Das Stadion in Jekaterinburg war einzigartig, ein Freak – doch sie haben sich in der viertgrößten Stadt Russlands etwas dabei gedacht: Diese Stahlrohrmonster ermöglichten eine Erhöhung der Kapazität auf 35 000 Zuschauer – gerade genug für die FIFA. Die Tribünen werden nun eben wieder abgebaut, und die Fassade wird geschlossen. Der Erstligist FC Ural Oblast Swerdlosk hat dann nur noch 23 000 Plätze im Angebot, aber das reicht ja auch bei einem Schnitt von 6000 Besuchern.
Jekaterinburg, Kaliningrad, Wolgograd, Saransk – und am Montag Rostow. Die WM ist weg – und jetzt? Mit Ausnahme von Wolgograd gibt es in diesen Städten Pläne, die Arenen zurückzubauen, von einer Reduzierung auf jeweils 23 000 bis 35 000 Plätze ist die Rede. Und selbst das scheint noch zu viel: In der abgelaufenen Saison lag der Schnitt in der russischen Premjer Liga bei 13 971 Zuschauern. Auch in Russland, steht zu befürchten, werden bald ein paar Weiße Elefanten herumstehen.

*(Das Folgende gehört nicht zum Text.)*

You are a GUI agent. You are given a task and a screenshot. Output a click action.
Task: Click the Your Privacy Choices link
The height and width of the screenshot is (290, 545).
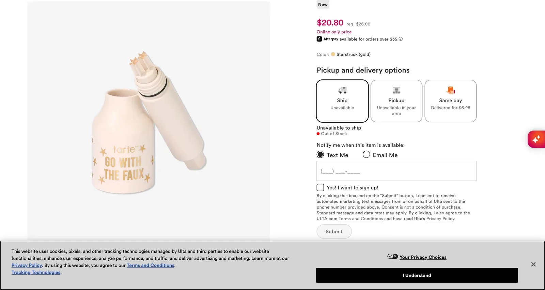[x=423, y=257]
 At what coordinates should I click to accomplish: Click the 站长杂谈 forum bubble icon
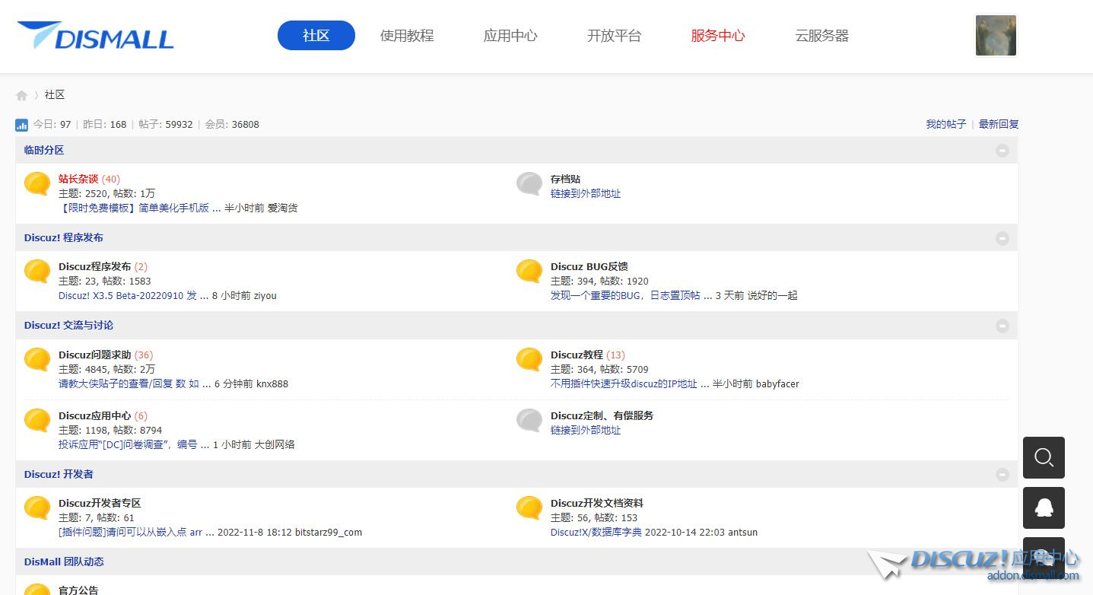pos(37,183)
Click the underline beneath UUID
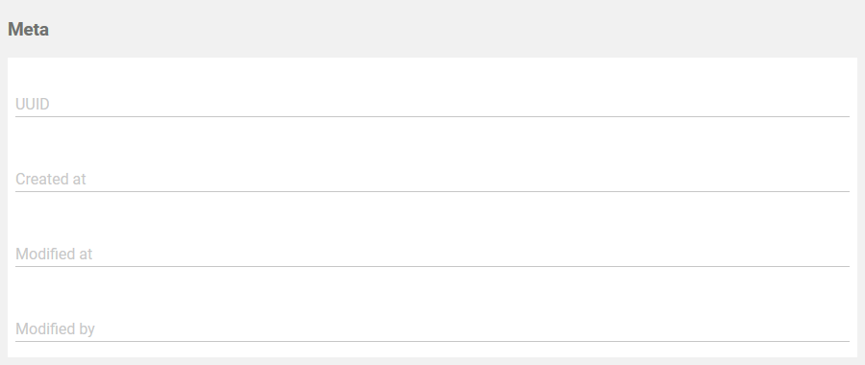This screenshot has height=365, width=865. pos(432,117)
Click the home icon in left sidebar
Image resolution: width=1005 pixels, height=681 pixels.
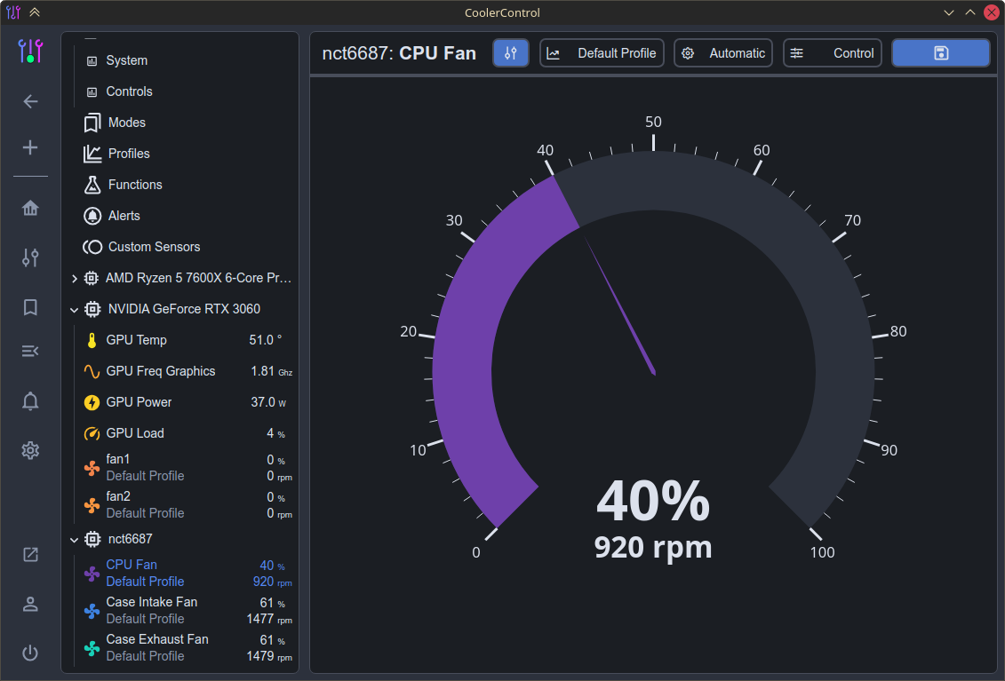coord(30,209)
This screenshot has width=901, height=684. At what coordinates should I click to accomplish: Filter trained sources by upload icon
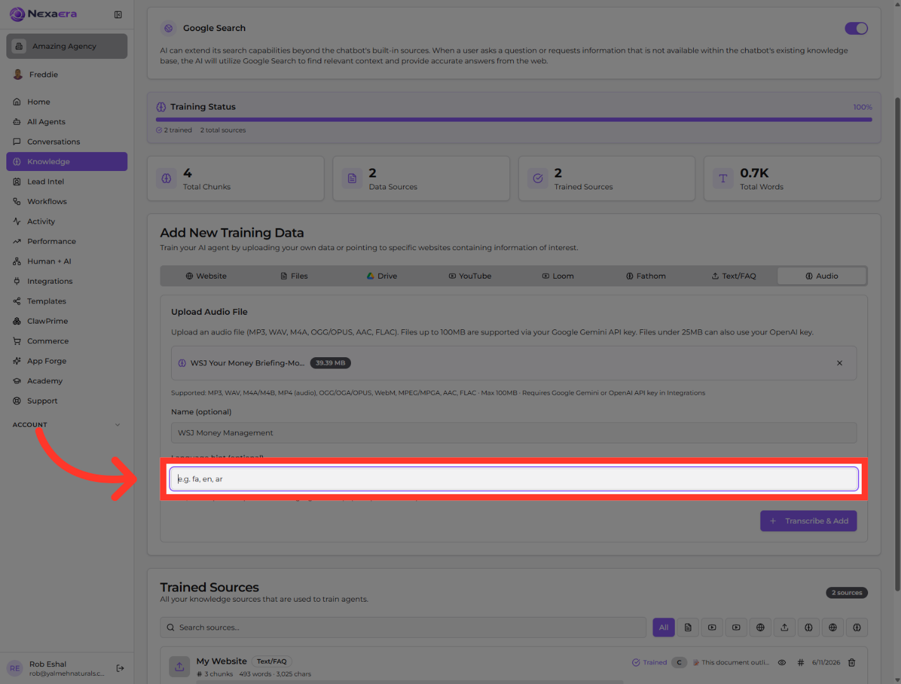coord(784,628)
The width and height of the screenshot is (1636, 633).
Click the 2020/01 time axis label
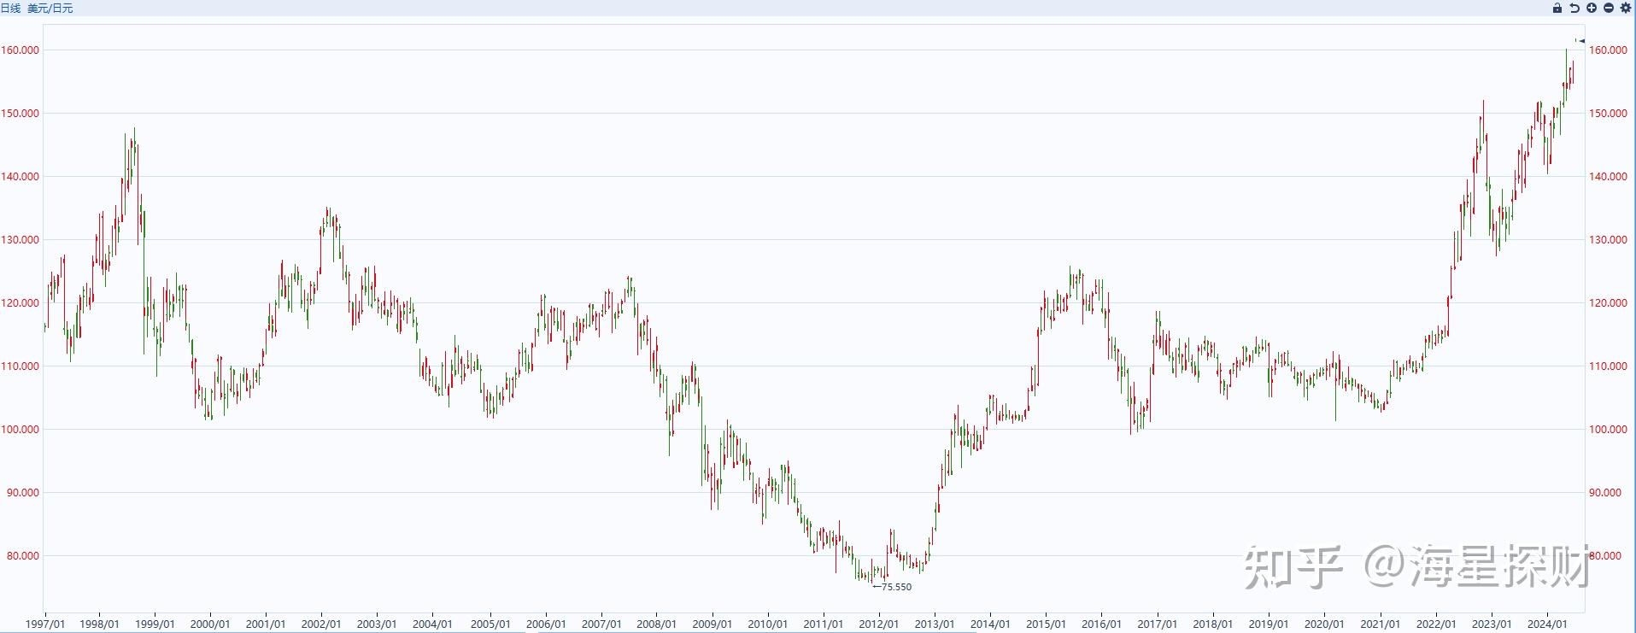(x=1324, y=624)
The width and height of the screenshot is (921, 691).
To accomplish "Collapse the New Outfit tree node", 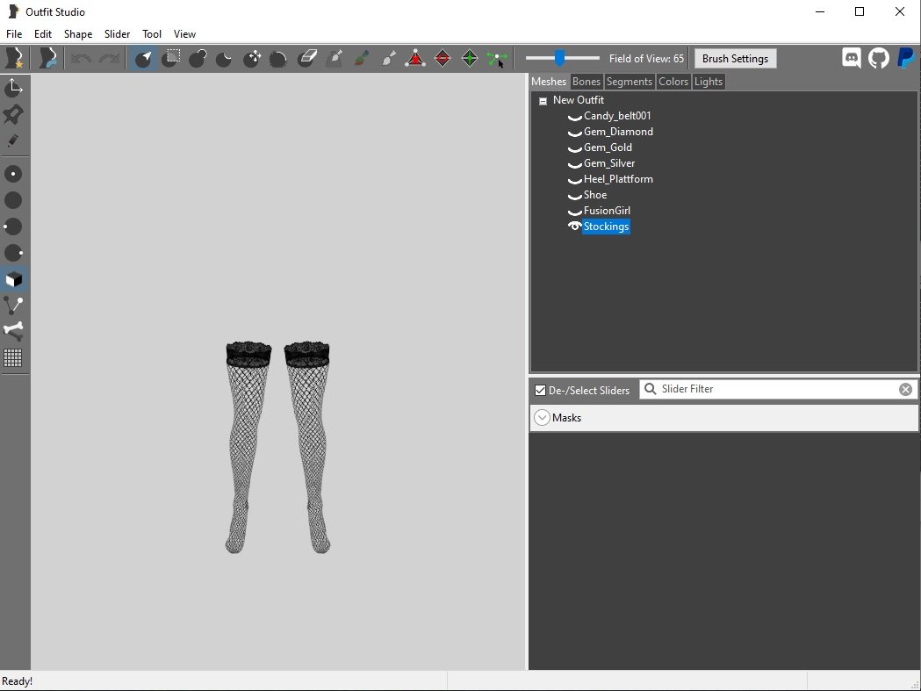I will pos(543,101).
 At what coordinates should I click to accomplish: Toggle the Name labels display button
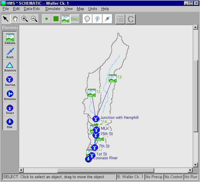(x=75, y=19)
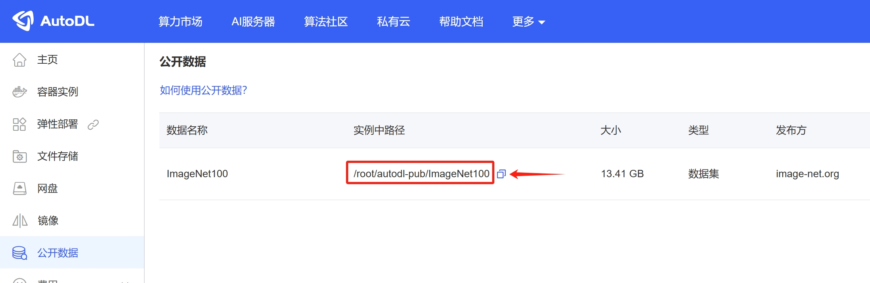Click the 镜像 mirror icon
The height and width of the screenshot is (283, 870).
20,221
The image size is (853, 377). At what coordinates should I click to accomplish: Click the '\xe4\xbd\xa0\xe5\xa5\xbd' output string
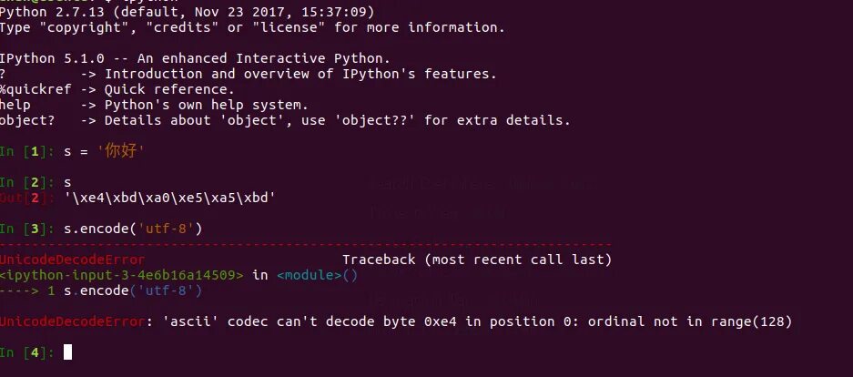tap(169, 198)

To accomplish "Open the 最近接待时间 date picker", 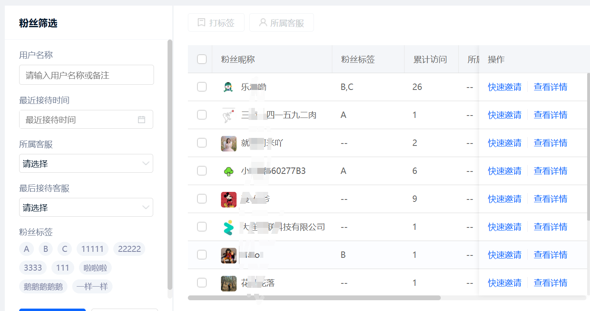I will coord(80,120).
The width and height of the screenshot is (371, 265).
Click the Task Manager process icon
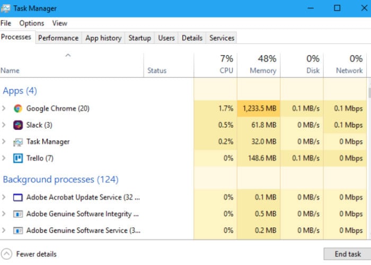click(18, 142)
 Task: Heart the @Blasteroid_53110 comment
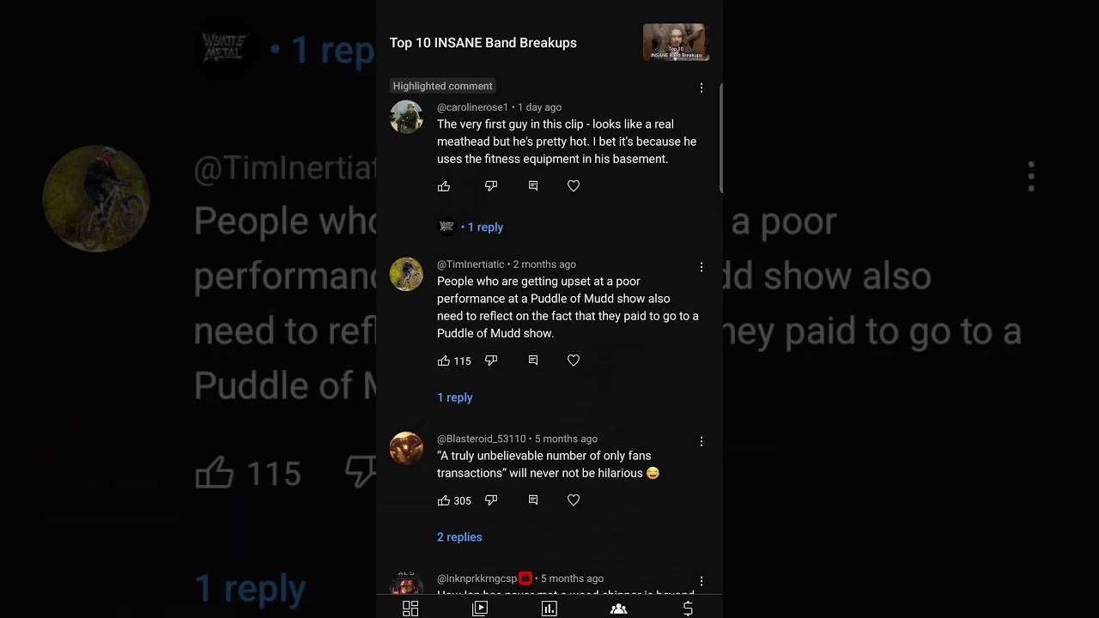[574, 500]
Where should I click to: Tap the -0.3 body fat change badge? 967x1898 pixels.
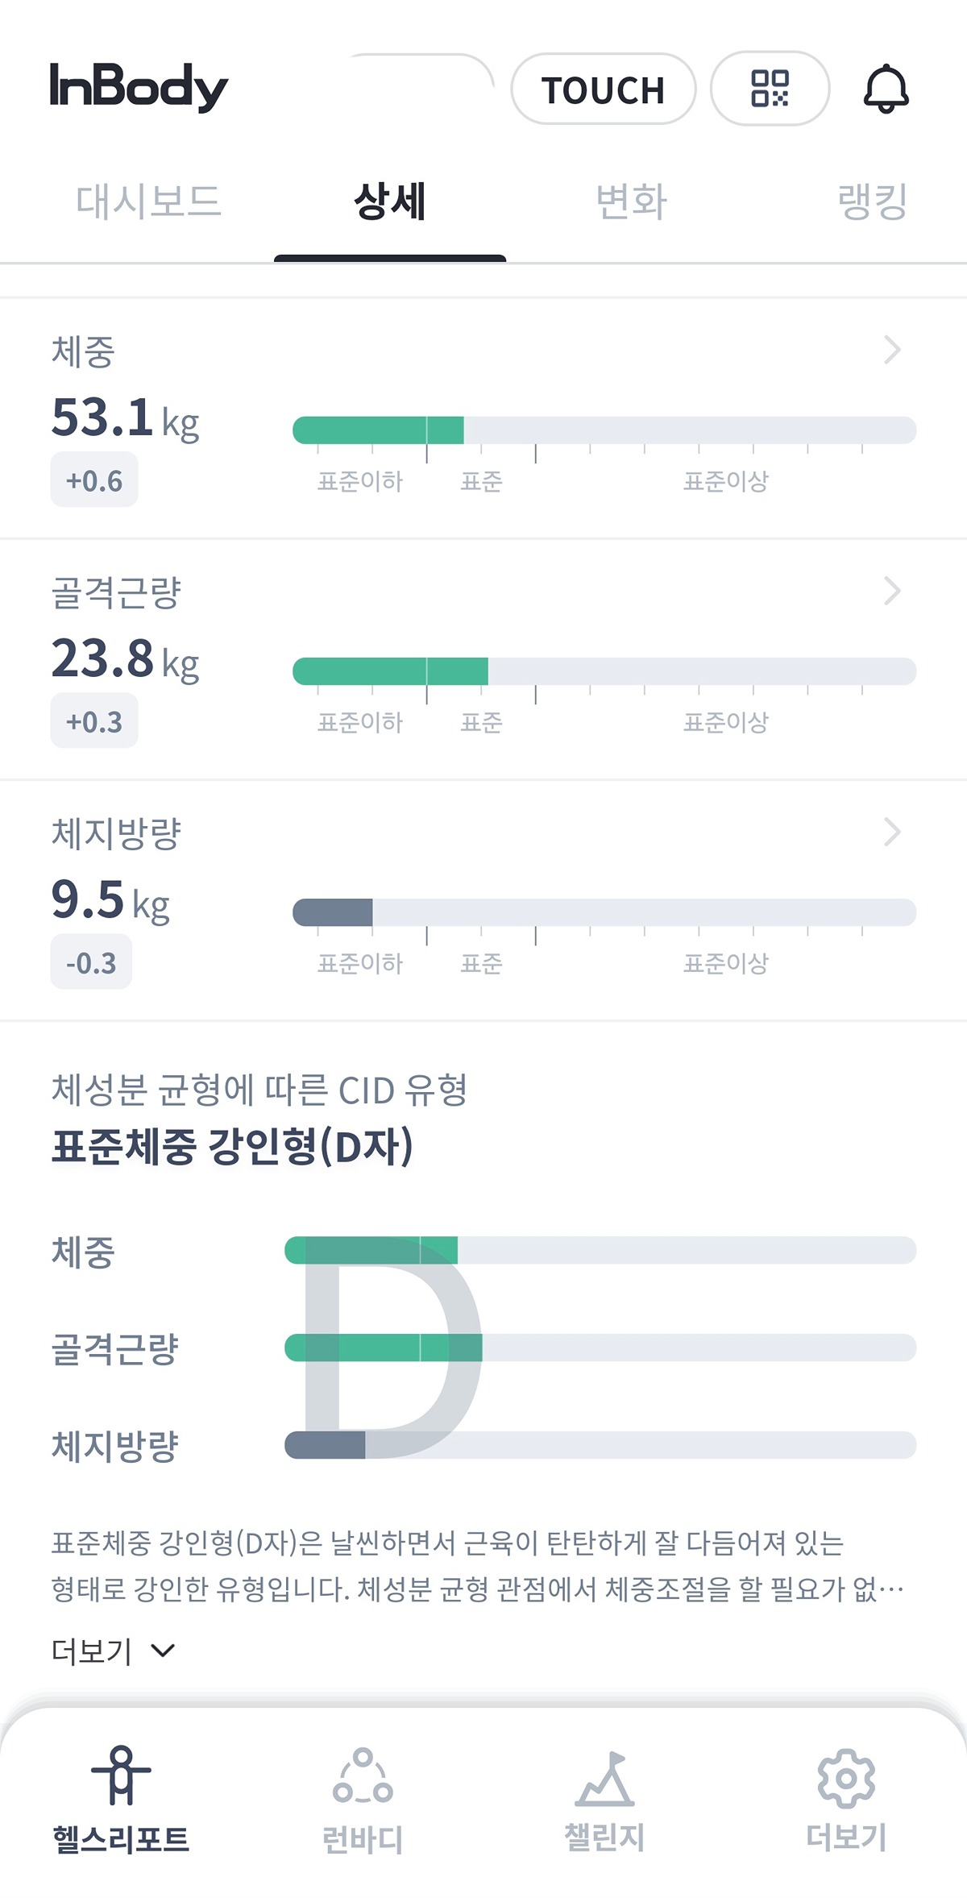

In Kaliningrad, wo der Neubau der Arena Baltika 350 Millionen Euro gekostet haben soll, spielt nicht einmal ein Erstligist. Auch nicht in Saransk, wo die angeblich mindestens 270 Millionen Euro teure Mordwinien-Arena steht. Der FK Baltika und der FC Mordowia sind nur Zweitligisten. Ebenso der FC Olympijets, der künftig die 45 000 Plätze im mindestens 250 Millionen teuren Stadion in Nischni Nowgorod füllen soll. Die zweite russische Liga hatte zuletzt einen Schnitt von 2552 Besuchern. Die Stadien, die für die WM gebaut wurden, sind allesamt schick, jedes mit einem eigenen Charakter, etwa jenes in Wolgograd. Dort können künftig 45 000 Zuschauer dem FK Rotor zusehen – der Club ist gerade in die dritte Liga abgestiegen. Hoffnung besteht, da wohl ein bisheriger Konkurrent pleite geht. In Sotschi, wo sie das 620 Millionen Euro teure Olympiastadion für 50 Millionen WM-tauglich gemacht haben, soll künftig der Zweitligist Dynamo aus der 1925 Kilometer entfernten Stadt St. Petersburg spielen.
Geschätzte 5,26 Milliarden Euro hat es gekostet, die Arenen von Kaliningrad bis Jekaterinburg zu errichten oder zu sanieren. Zu welchem Preis? Die Leute würden auch nach der WM kommen, so ein Stadion ziehe die Menschen an, sagte Alexej Sorokin, Chef des Organisationskomitees, vor dem Turnier. Auch er rechnet aber damit, dass die Stadien vom Staat subventioniert werden müssen. Regierungsstellen rechnen mit jährlichen Betriebskosten für die Arenen in Höhe von 2,8 bis 5,5 Millionen Euro.